Um antigo ferroviário de 65 anos que foi condenado a seis anos e meio de prisão efectiva no processo Face Oculta apresentou-se esta terça-feira no Estabelecimento Prisional de Évora, mas foi informado de que não reunia os requisitos para cumprir a pena naquela cadeia.

Isso mesmo explicou ao PÚBLICO a advogado do arguido, Poliana Ribeiro, que adiantou que Évora aceitava admitir o cliente, mas ia transferi-lo de imediato para outra cadeia. A versão foi confirmada ao PÚBLICO por fonte oficial da Direcção-Geral de Reinserção e Serviços Prisionais. “Como ainda não tínhamos formalizado a admissão, preferimos apresentar-nos voluntariamente noutro estabelecimento. Provavelmente, iremos fazê-lo em Castelo Branco”, afirmou a defensora, que precisou que tal ocorrerá, no máximo, até sexta-feira. 
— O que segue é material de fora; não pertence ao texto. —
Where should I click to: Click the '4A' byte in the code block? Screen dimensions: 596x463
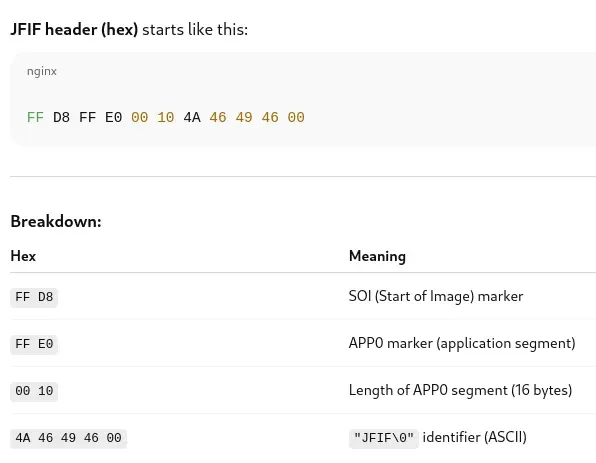coord(192,117)
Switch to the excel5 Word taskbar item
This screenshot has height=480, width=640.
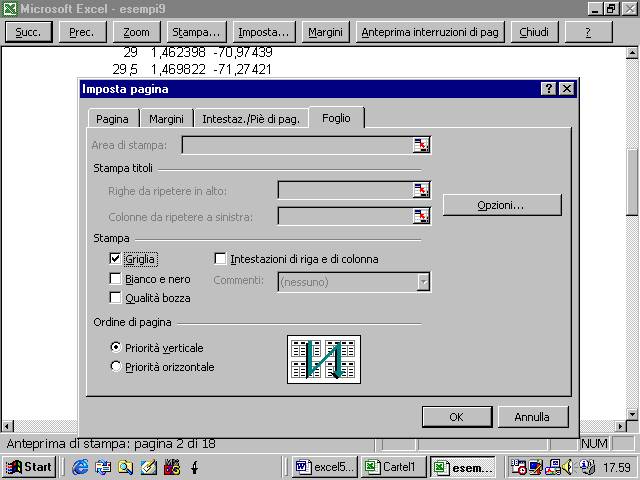tap(323, 467)
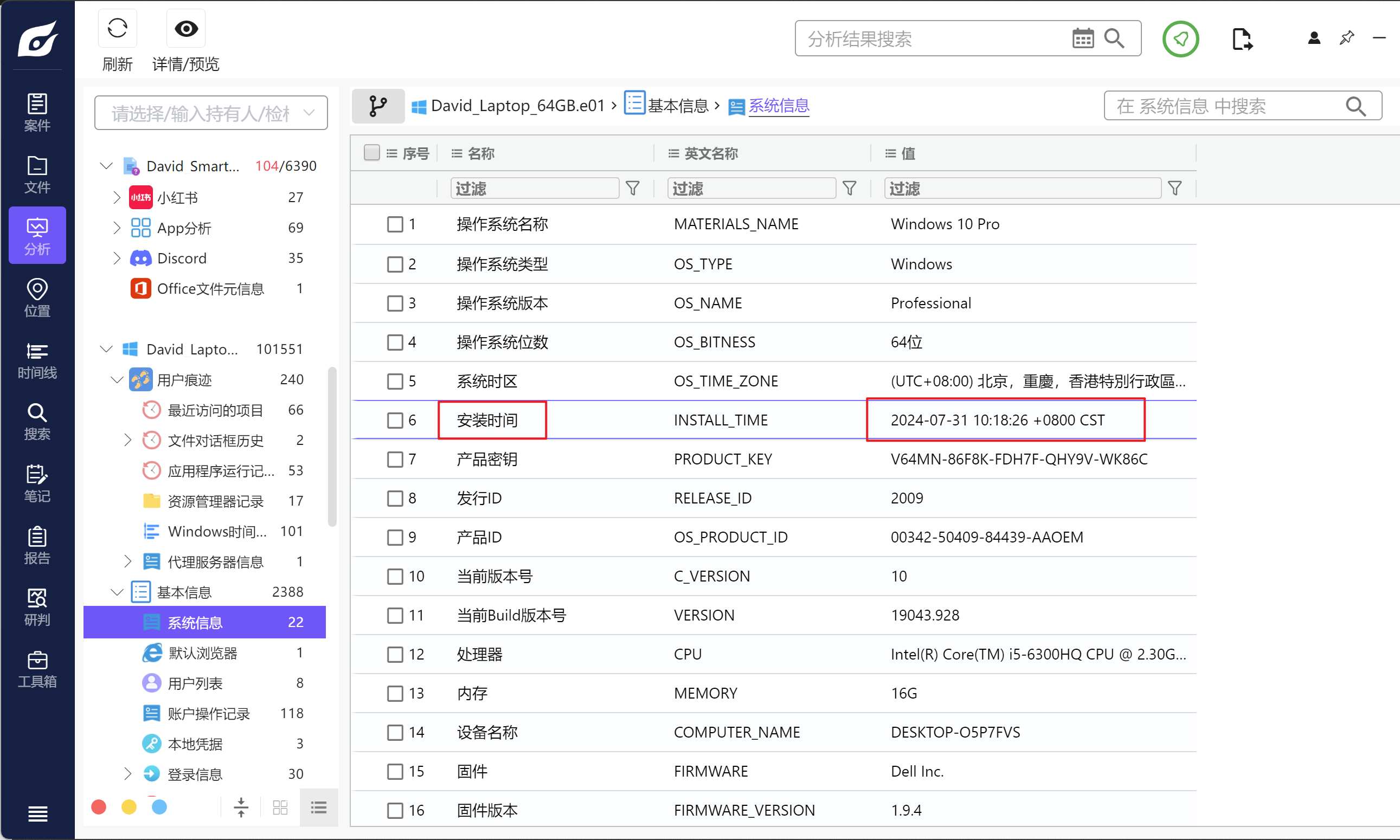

A cadeia de Évora é destinada a reclusos que exerceram funções em forças ou serviços de segurança ou a pessoas que necessitem de especial protecção, como foi o caso do ex-primeiro-ministro José Sócrates. O ex-ministro socialista Armando Vara pediu para cumprir os cinco anos de cadeia no âmbito deste caso precisamente em Évora. 

“Além de quadro da Refer, o meu cliente também foi vereador na Câmara de Alenquer”, afirmou Poliana Ribeiro, que admite vir, mais tarde, a pedir, de forma fundamentada, a transferência do cliente para Évora. 

Poliana Pinto Ribeiro diz que o cliente, Manuel Guiomar, optou por se apresentar em Évora, porque, apesar de residir em Ponte de Sor, tem família naquela primeira cidade. “É uma pessoa com 65 anos e preferia uma cadeia pequena”, admite a advogada. 

Na cadeia de Évora todas as celas dispõem de instalações sanitárias. A prisão possui ainda bar, refeitório, sala de convívio, gabinete médico, biblioteca e sala multiusos destinada a acções de formação. “Tem igualmente um pequeno ginásio equipado com máquinas de musculação e um pátio exterior que também permite a prática de actividades desportivas”, descrevem os serviços prisionais.

O antigo ferroviário foi condenado no processo Face Oculta por um crime de corrupção e quatro de burla.